■ **Exercise prompt**:
Give again, exactly as written, each line of the material below starting at the line that contains "Task: Click the Pricing model row label" and ending at the line that contains "The image size is (1200, 564).". Both ends count, and no other line does.

■ **Data for the task**:
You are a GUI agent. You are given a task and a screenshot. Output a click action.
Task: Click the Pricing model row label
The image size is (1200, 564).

...

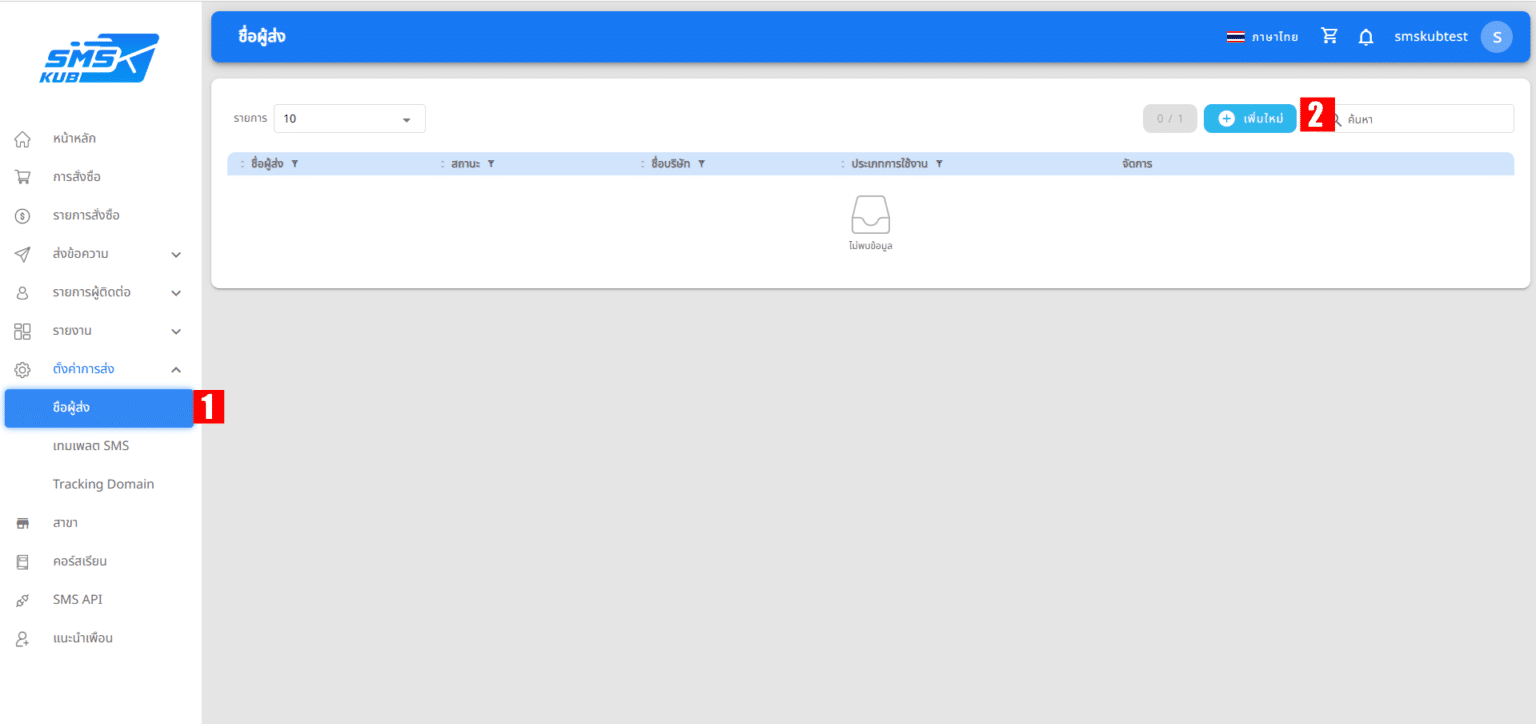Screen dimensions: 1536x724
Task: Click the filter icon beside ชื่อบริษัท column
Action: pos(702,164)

■ **Response for this exercise**:
Task: Click the Pricing model row label
The image size is (1200, 564).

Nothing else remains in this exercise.